> [GIVEN EXERCISE]
Update the data from the line containing "The image size is (1209, 479)." through the end of the data by replacing "redeemed" with "claimed", leaving everything else unchanged, and return only those lines without the pictures.

Records in a dataset:

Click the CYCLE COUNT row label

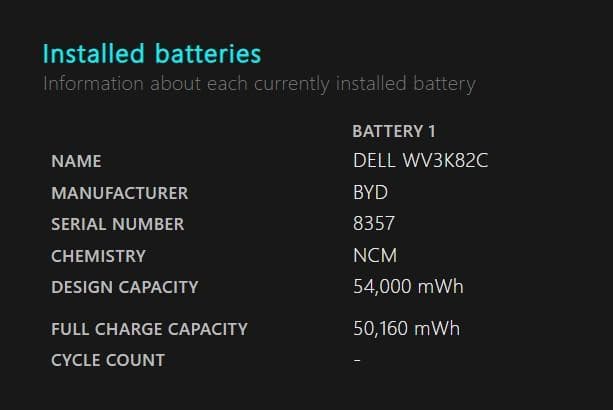pos(108,360)
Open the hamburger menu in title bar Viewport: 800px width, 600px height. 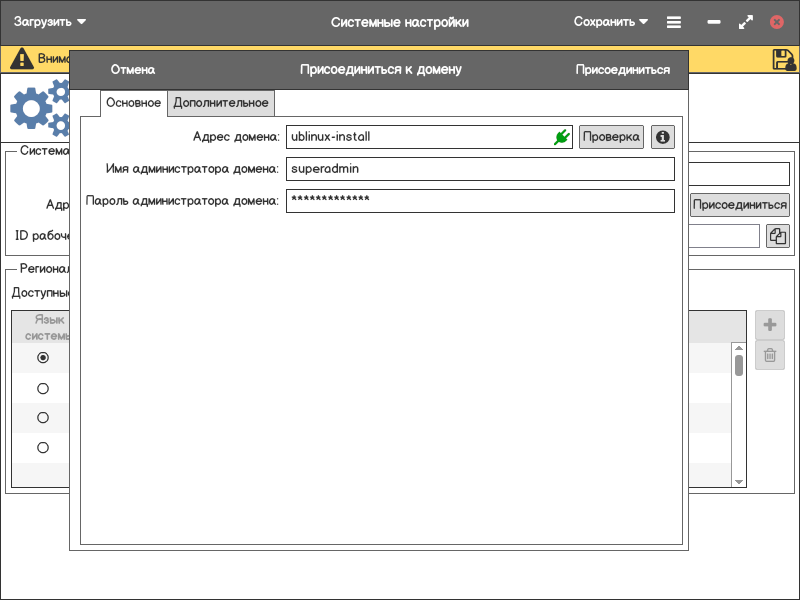coord(674,22)
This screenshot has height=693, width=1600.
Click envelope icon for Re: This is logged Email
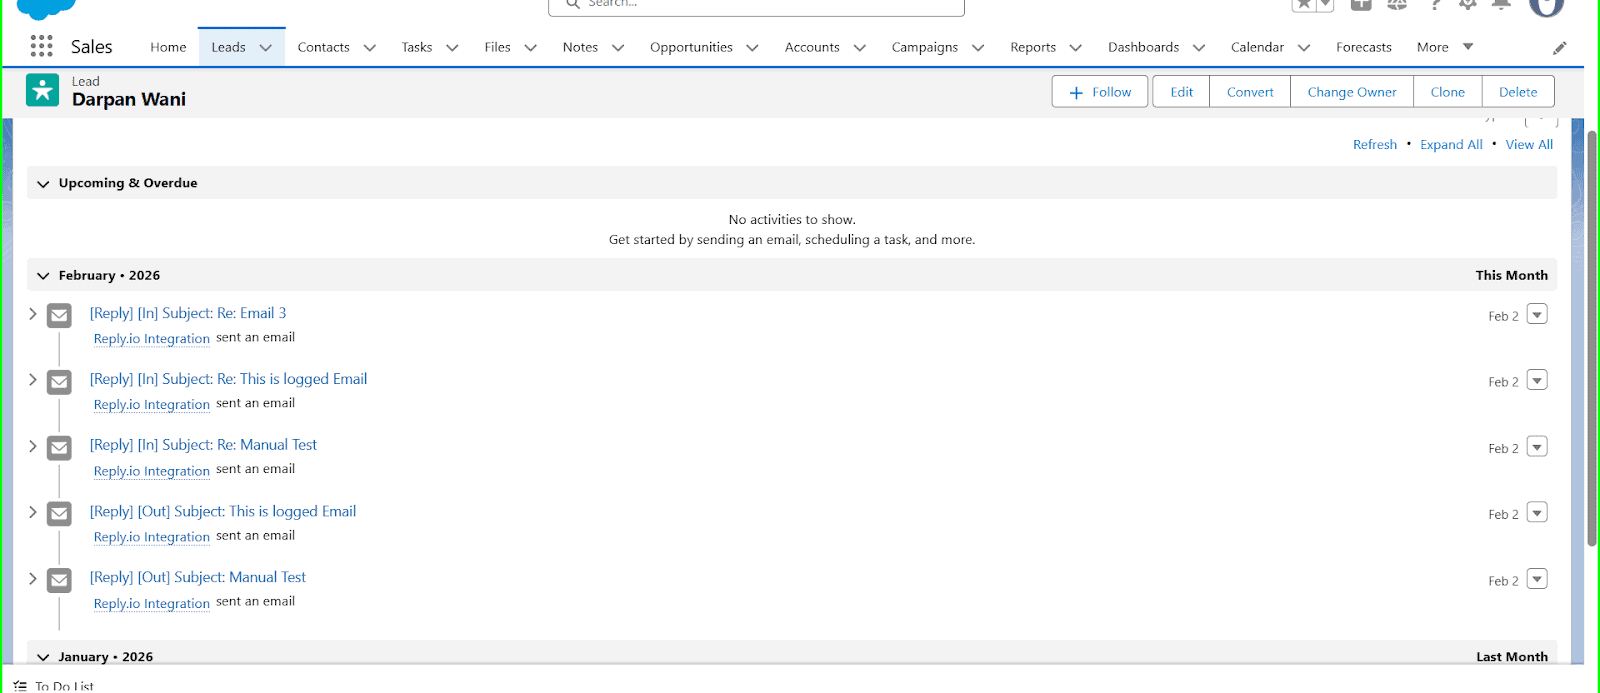click(60, 382)
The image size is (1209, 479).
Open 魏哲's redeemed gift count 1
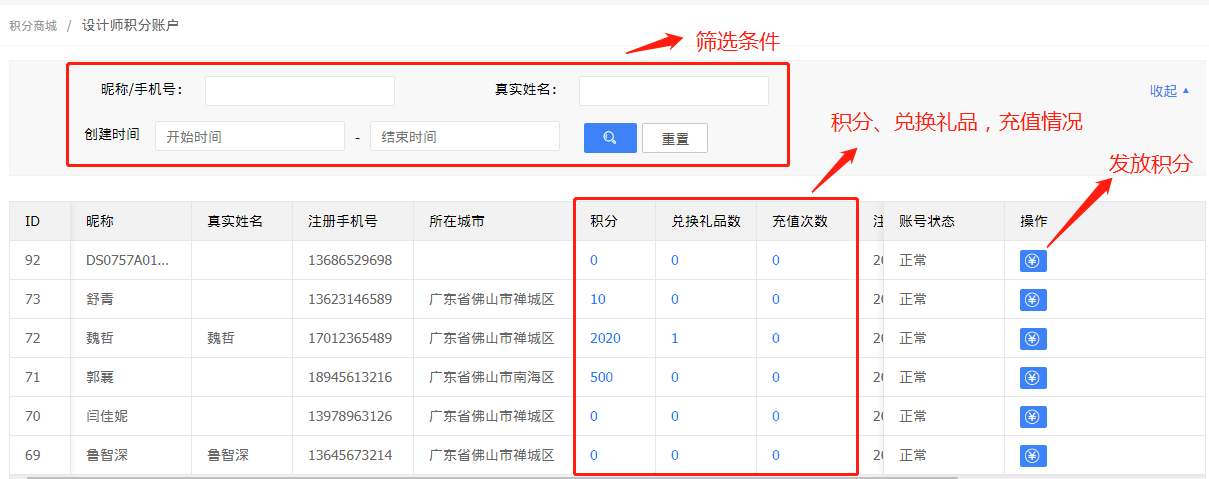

> [REPLY TO THE TASK]
The image size is (1209, 479).
Open 魏哲's claimed gift count 1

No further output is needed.